Long is one of the most gifted homileticians in the mainline church today, and his insights will be read with interest by anyone serious about preaching. Among the topics Long addresses are the swing away from narrative preaching (a theme that has dominated preaching texts for the past two decades), dealing with the new spirituality (which he pegs—quite accurately, I think—as to a large extent just the old Gnosticism) and what he considers the neglected theme in preaching, eschatology.

Bryan Chapell's superb book Christ-Centered Preaching (Baker) has become one of the standard texts on preaching in evangelical seminaries. Church leaders now can welcome a parallel volume in Chapell's newest contribution in his book Christ-Centered Worship (Baker). In addition to exploring the church's various liturgical streams, Chapell also discusses the biblical patterns and emphases that should undergird and inform our worship practices.

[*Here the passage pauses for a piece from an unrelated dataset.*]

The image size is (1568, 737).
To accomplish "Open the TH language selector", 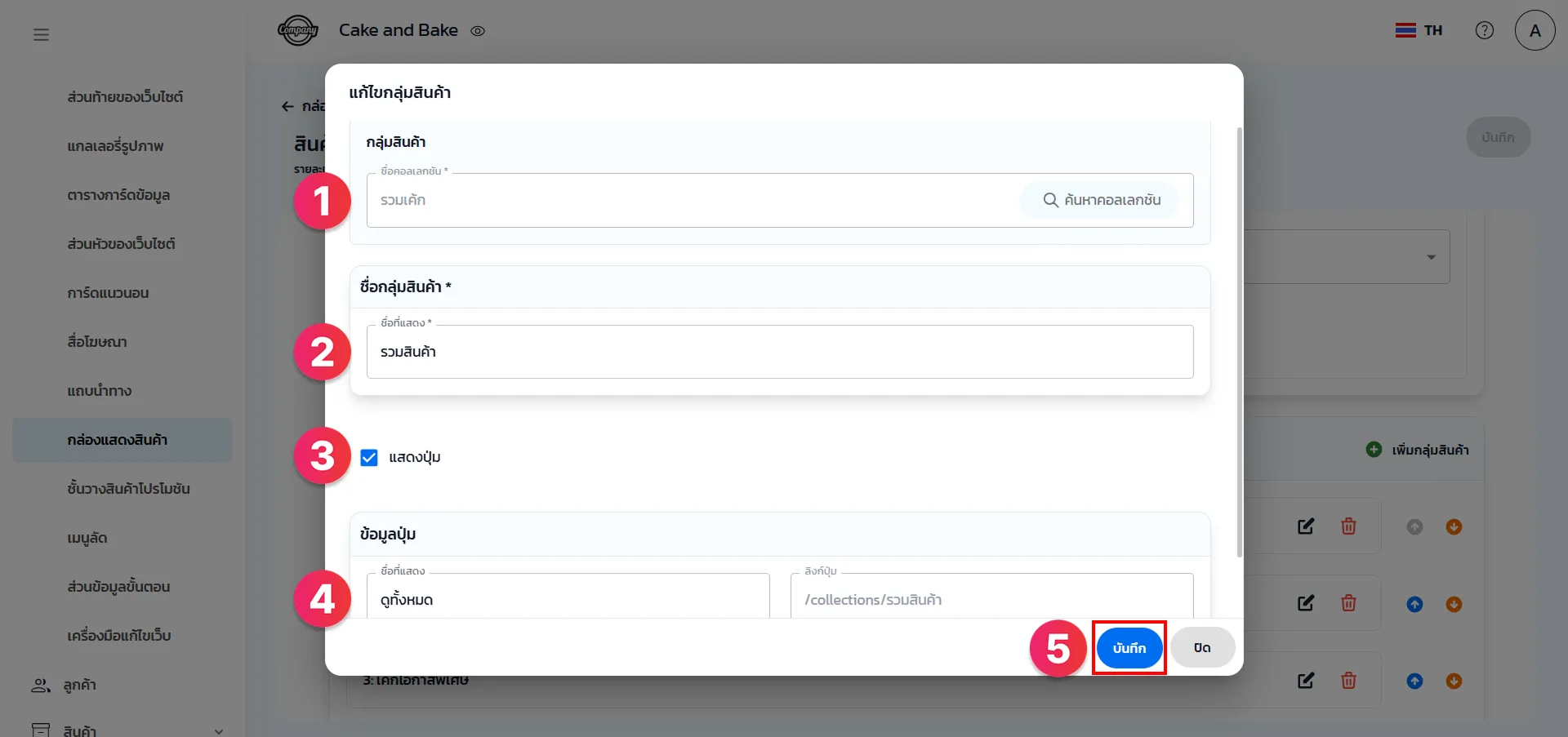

In Christ-Centered Worship, Chapell has pressed the church to re-think its approach to worship and reminded us that worship is not about us and our preferences but about Christ and His glory.

According to T. David Gordon, "less than 30 percent of those who are ordained to the Christian ministry can preach an even mediocre sermon." That may be the nicest thing he has to say about today's preaching in his brief book Why Johnny Can't Preach (P&R).

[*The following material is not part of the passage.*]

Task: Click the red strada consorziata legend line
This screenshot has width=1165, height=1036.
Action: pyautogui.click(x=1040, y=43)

Gordon's concern is not that there may or may not be "great" preachers around, but that "the average Christian family in the average pew in the average church on the average Sunday" is being starved. He observes, "If Jesus tests Peter's profession of love by the ministerial act of feeding his sheep, our sheep do not need gourmet meals. But they do need good, solid nourishment, and they are not ordinarily getting it."